**Task to carry out**
Please reproduce the full listing exactly, with nothing added.

-- Provided data follows --

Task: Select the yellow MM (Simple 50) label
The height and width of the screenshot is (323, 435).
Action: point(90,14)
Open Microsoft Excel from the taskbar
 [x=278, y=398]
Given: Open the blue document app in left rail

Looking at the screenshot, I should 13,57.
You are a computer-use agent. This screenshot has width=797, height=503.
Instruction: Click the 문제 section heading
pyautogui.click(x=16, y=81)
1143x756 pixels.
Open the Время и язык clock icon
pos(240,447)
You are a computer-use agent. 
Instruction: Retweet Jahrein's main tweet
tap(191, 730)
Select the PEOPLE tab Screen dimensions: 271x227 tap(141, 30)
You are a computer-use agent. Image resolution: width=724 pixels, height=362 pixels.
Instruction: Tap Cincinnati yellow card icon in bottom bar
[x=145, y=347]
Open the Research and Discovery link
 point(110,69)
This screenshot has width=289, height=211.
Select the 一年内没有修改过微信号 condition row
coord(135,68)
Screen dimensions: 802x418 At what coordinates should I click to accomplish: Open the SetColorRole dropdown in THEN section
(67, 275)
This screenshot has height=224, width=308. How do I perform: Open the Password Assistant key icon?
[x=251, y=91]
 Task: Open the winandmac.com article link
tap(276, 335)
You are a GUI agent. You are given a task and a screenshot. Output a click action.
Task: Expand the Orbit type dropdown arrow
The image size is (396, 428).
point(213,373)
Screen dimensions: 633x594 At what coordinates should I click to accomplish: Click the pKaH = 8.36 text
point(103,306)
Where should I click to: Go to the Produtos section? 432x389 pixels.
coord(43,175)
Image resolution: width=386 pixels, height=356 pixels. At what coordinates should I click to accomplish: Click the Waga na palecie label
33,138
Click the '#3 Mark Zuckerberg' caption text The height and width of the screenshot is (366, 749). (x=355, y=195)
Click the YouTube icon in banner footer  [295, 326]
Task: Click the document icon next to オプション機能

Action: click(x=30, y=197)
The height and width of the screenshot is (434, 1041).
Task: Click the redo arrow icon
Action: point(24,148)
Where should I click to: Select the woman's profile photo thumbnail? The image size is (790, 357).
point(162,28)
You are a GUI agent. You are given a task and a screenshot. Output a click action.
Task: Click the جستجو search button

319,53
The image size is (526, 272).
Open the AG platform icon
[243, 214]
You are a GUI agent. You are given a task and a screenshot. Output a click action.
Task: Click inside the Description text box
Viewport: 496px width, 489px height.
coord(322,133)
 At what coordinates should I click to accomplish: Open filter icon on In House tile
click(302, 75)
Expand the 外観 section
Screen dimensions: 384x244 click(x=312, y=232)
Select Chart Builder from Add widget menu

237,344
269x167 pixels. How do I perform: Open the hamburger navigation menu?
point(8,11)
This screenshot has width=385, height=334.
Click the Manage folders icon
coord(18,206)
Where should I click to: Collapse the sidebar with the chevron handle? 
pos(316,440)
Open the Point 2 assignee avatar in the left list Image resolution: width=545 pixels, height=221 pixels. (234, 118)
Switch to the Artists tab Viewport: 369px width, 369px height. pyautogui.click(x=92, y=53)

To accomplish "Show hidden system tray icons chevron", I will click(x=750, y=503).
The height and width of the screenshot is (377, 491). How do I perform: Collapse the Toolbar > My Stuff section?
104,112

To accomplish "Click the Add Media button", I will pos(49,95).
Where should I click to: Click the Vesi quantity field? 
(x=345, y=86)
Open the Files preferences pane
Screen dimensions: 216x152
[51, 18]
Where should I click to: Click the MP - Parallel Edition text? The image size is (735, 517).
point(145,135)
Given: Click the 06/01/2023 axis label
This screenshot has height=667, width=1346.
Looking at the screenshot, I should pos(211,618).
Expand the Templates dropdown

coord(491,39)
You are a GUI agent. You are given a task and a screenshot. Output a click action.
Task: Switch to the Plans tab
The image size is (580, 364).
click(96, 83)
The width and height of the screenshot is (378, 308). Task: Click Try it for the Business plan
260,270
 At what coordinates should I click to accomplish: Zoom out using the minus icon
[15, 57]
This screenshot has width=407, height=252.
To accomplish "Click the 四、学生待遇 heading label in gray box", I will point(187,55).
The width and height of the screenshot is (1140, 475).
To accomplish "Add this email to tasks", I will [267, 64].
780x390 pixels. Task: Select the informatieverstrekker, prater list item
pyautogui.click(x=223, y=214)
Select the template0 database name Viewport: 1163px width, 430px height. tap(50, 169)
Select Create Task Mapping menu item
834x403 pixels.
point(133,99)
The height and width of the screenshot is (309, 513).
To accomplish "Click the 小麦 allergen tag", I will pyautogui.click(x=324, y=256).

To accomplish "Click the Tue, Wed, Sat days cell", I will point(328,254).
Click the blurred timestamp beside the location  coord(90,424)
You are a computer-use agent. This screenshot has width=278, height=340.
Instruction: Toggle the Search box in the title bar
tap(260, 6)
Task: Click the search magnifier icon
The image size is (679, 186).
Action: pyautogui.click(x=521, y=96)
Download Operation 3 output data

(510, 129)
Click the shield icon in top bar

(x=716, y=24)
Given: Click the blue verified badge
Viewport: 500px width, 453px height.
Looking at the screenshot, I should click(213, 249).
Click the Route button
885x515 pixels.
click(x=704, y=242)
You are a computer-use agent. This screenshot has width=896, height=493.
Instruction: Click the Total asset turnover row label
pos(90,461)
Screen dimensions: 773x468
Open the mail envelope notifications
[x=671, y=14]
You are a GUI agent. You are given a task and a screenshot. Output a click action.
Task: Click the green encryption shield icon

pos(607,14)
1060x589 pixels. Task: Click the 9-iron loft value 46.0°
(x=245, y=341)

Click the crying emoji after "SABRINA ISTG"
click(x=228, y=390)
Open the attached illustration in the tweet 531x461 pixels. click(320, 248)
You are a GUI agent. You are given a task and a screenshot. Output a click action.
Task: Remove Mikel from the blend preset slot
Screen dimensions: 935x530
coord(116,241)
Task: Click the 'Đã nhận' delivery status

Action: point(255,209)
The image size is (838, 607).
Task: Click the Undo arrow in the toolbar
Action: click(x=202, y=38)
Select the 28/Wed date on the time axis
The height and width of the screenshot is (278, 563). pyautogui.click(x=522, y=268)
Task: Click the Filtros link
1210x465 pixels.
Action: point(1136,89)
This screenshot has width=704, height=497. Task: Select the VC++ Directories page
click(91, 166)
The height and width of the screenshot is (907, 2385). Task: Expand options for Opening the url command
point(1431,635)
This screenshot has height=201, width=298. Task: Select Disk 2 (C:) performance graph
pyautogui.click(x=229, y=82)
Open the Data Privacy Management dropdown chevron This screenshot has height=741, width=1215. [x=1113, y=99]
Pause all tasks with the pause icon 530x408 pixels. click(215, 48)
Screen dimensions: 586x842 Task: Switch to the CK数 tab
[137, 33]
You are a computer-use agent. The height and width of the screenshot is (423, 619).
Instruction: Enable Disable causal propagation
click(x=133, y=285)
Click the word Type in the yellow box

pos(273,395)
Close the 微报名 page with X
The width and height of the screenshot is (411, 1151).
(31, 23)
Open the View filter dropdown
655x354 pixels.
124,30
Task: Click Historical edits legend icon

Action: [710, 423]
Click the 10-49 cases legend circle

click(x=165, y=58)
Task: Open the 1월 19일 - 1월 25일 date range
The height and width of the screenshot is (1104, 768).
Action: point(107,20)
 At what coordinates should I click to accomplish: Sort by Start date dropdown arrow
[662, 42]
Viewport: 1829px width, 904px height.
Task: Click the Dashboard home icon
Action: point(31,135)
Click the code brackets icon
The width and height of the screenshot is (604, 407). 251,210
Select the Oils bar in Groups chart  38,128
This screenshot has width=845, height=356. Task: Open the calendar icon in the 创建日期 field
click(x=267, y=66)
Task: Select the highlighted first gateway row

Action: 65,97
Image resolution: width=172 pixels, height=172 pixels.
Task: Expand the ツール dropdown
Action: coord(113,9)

-- Provided data concluded --

**Task response**
Task: Select the yellow MM (Simple 50) label
The height and width of the screenshot is (323, 435).
Action: point(90,14)
Open Microsoft Excel from the taskbar
 [x=278, y=398]
Given: Open the blue document app in left rail

Looking at the screenshot, I should 13,57.
You are a computer-use agent. This screenshot has width=797, height=503.
Instruction: Click the 문제 section heading
pyautogui.click(x=16, y=81)
1143x756 pixels.
Open the Время и язык clock icon
pos(240,447)
You are a computer-use agent. 
Instruction: Retweet Jahrein's main tweet
tap(191, 730)
Select the PEOPLE tab Screen dimensions: 271x227 tap(141, 30)
You are a computer-use agent. Image resolution: width=724 pixels, height=362 pixels.
Instruction: Tap Cincinnati yellow card icon in bottom bar
[x=145, y=347]
Open the Research and Discovery link
 point(110,69)
This screenshot has width=289, height=211.
Select the 一年内没有修改过微信号 condition row
coord(135,68)
Screen dimensions: 802x418 At what coordinates should I click to accomplish: Open the SetColorRole dropdown in THEN section
(67, 275)
This screenshot has height=224, width=308. How do I perform: Open the Password Assistant key icon?
[x=251, y=91]
 Task: Open the winandmac.com article link
tap(276, 335)
You are a GUI agent. You are given a task and a screenshot. Output a click action.
Task: Expand the Orbit type dropdown arrow
The image size is (396, 428).
point(213,373)
Screen dimensions: 633x594 At what coordinates should I click to accomplish: Click the pKaH = 8.36 text
point(103,306)
Where should I click to: Go to the Produtos section? 432x389 pixels.
coord(43,175)
Image resolution: width=386 pixels, height=356 pixels. At what coordinates should I click to accomplish: Click the Waga na palecie label
33,138
Click the '#3 Mark Zuckerberg' caption text The height and width of the screenshot is (366, 749). (x=355, y=195)
Click the YouTube icon in banner footer  [295, 326]
Task: Click the document icon next to オプション機能

Action: click(x=30, y=197)
The height and width of the screenshot is (434, 1041).
Task: Click the redo arrow icon
Action: point(24,148)
Where should I click to: Select the woman's profile photo thumbnail? The image size is (790, 357).
point(162,28)
You are a GUI agent. You are given a task and a screenshot. Output a click action.
Task: Click the جستجو search button

319,53
The image size is (526, 272).
Open the AG platform icon
[243, 214]
You are a GUI agent. You are given a task and a screenshot. Output a click action.
Task: Click inside the Description text box
Viewport: 496px width, 489px height.
coord(322,133)
 At what coordinates should I click to accomplish: Open filter icon on In House tile
click(302, 75)
Expand the 外観 section
Screen dimensions: 384x244 click(x=312, y=232)
Select Chart Builder from Add widget menu

237,344
269x167 pixels. How do I perform: Open the hamburger navigation menu?
point(8,11)
This screenshot has width=385, height=334.
Click the Manage folders icon
coord(18,206)
Where should I click to: Collapse the sidebar with the chevron handle? 
pos(316,440)
Open the Point 2 assignee avatar in the left list Image resolution: width=545 pixels, height=221 pixels. (234, 118)
Switch to the Artists tab Viewport: 369px width, 369px height. pyautogui.click(x=92, y=53)

To accomplish "Show hidden system tray icons chevron", I will click(x=750, y=503).
The height and width of the screenshot is (377, 491). How do I perform: Collapse the Toolbar > My Stuff section?
104,112

To accomplish "Click the Add Media button", I will pos(49,95).
Where should I click to: Click the Vesi quantity field? 
(x=345, y=86)
Open the Files preferences pane
Screen dimensions: 216x152
[51, 18]
Where should I click to: Click the MP - Parallel Edition text? The image size is (735, 517).
point(145,135)
Given: Click the 06/01/2023 axis label
This screenshot has height=667, width=1346.
Looking at the screenshot, I should pos(211,618).
Expand the Templates dropdown

coord(491,39)
You are a GUI agent. You are given a task and a screenshot. Output a click action.
Task: Switch to the Plans tab
The image size is (580, 364).
click(96, 83)
The width and height of the screenshot is (378, 308). Task: Click Try it for the Business plan
260,270
 At what coordinates should I click to accomplish: Zoom out using the minus icon
[15, 57]
This screenshot has width=407, height=252.
To accomplish "Click the 四、学生待遇 heading label in gray box", I will point(187,55).
The width and height of the screenshot is (1140, 475).
To accomplish "Add this email to tasks", I will [267, 64].
780x390 pixels. Task: Select the informatieverstrekker, prater list item
pyautogui.click(x=223, y=214)
Select the template0 database name Viewport: 1163px width, 430px height. tap(50, 169)
Select Create Task Mapping menu item
834x403 pixels.
point(133,99)
The height and width of the screenshot is (309, 513).
To accomplish "Click the 小麦 allergen tag", I will pyautogui.click(x=324, y=256).

To accomplish "Click the Tue, Wed, Sat days cell", I will point(328,254).
Click the blurred timestamp beside the location  coord(90,424)
You are a computer-use agent. This screenshot has width=278, height=340.
Instruction: Toggle the Search box in the title bar
tap(260, 6)
Task: Click the search magnifier icon
The image size is (679, 186).
Action: pyautogui.click(x=521, y=96)
Download Operation 3 output data

(510, 129)
Click the shield icon in top bar

(x=716, y=24)
Given: Click the blue verified badge
Viewport: 500px width, 453px height.
Looking at the screenshot, I should click(213, 249).
Click the Route button
885x515 pixels.
click(x=704, y=242)
You are a computer-use agent. This screenshot has width=896, height=493.
Instruction: Click the Total asset turnover row label
pos(90,461)
Screen dimensions: 773x468
Open the mail envelope notifications
[x=671, y=14]
You are a GUI agent. You are given a task and a screenshot. Output a click action.
Task: Click the green encryption shield icon

pos(607,14)
1060x589 pixels. Task: Click the 9-iron loft value 46.0°
(x=245, y=341)

Click the crying emoji after "SABRINA ISTG"
click(x=228, y=390)
Open the attached illustration in the tweet 531x461 pixels. click(320, 248)
You are a GUI agent. You are given a task and a screenshot. Output a click action.
Task: Remove Mikel from the blend preset slot
Screen dimensions: 935x530
coord(116,241)
Task: Click the 'Đã nhận' delivery status

Action: point(255,209)
The image size is (838, 607).
Task: Click the Undo arrow in the toolbar
Action: click(x=202, y=38)
Select the 28/Wed date on the time axis
The height and width of the screenshot is (278, 563). pyautogui.click(x=522, y=268)
Task: Click the Filtros link
1210x465 pixels.
Action: point(1136,89)
This screenshot has width=704, height=497. Task: Select the VC++ Directories page
click(91, 166)
The height and width of the screenshot is (907, 2385). Task: Expand options for Opening the url command
point(1431,635)
This screenshot has height=201, width=298. Task: Select Disk 2 (C:) performance graph
pyautogui.click(x=229, y=82)
Open the Data Privacy Management dropdown chevron This screenshot has height=741, width=1215. [x=1113, y=99]
Pause all tasks with the pause icon 530x408 pixels. click(215, 48)
Screen dimensions: 586x842 Task: Switch to the CK数 tab
[137, 33]
You are a computer-use agent. The height and width of the screenshot is (423, 619).
Instruction: Enable Disable causal propagation
click(x=133, y=285)
Click the word Type in the yellow box

pos(273,395)
Close the 微报名 page with X
The width and height of the screenshot is (411, 1151).
(31, 23)
Open the View filter dropdown
655x354 pixels.
124,30
Task: Click Historical edits legend icon

Action: [710, 423]
Click the 10-49 cases legend circle

click(x=165, y=58)
Task: Open the 1월 19일 - 1월 25일 date range
The height and width of the screenshot is (1104, 768).
Action: point(107,20)
 At what coordinates should I click to accomplish: Sort by Start date dropdown arrow
[662, 42]
Viewport: 1829px width, 904px height.
Task: Click the Dashboard home icon
Action: point(31,135)
Click the code brackets icon
The width and height of the screenshot is (604, 407). 251,210
Select the Oils bar in Groups chart  38,128
This screenshot has width=845, height=356. Task: Open the calendar icon in the 创建日期 field
click(x=267, y=66)
Task: Select the highlighted first gateway row

Action: 65,97
Image resolution: width=172 pixels, height=172 pixels.
Task: Expand the ツール dropdown
Action: coord(113,9)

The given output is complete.